S'agit-il de conservation sous-vide ou en baril de saumure ?
Pour le sous-vide, il suffit d'allumer la télé ! :D
Pour la saumure, si on pouvait remplacer par du rhum, il se pourrait que je m'intéresse au sujet... Merci.

Véro a dit…

C'est une question, en tout cas, que je poserais bien aux politiciens de tous poils... Etes-vous certain que la conservation de l'état et de ses citoyens, une fois toutes les personnes que vous connaissez et vous-même ayez disparus du monde politique, vous intéresse réellement ?

Mademoiselle Catherine a dit…

...à des politiciens, des chefs d'entreprises et bien d'autres castes d'individus, j'ai l'impression...
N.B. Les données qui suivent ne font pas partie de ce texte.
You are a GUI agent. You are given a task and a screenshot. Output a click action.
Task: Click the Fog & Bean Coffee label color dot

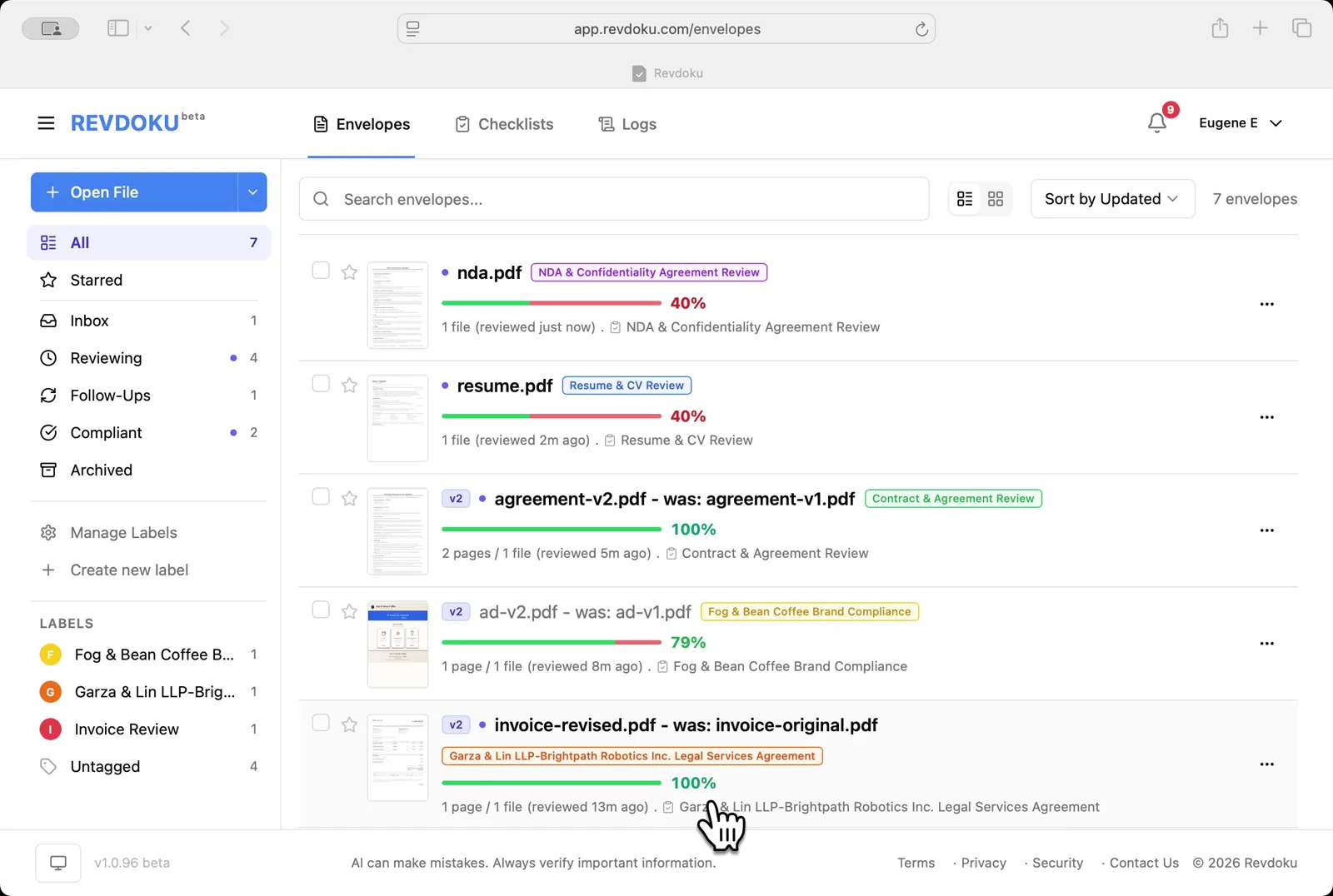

(éric, pour le sous-vide, on peut aussi passer par la case latex :D)

éric a dit…

Hé, bé ! Il a bien grandi Steve ! :D

Mademoiselle Catherine a dit…

Je l'ai écrasé par inadvertance hier :'( (il était sur le sol de mon entrée quand je suis rentrée à la maison hier... Je ne me le pardonnerai jamais !)

éric a dit…

Oh merde ! :(

Passe une annonce sur la toile pour un nouveau locataire ! ;)

(Et la bise pour atténuer la peine.)

Mademoiselle Catherine a dit…

Sinon, un vivarium, mais je n'aurai plus la surprise de me retrouver nez à nez avec lui au réveil.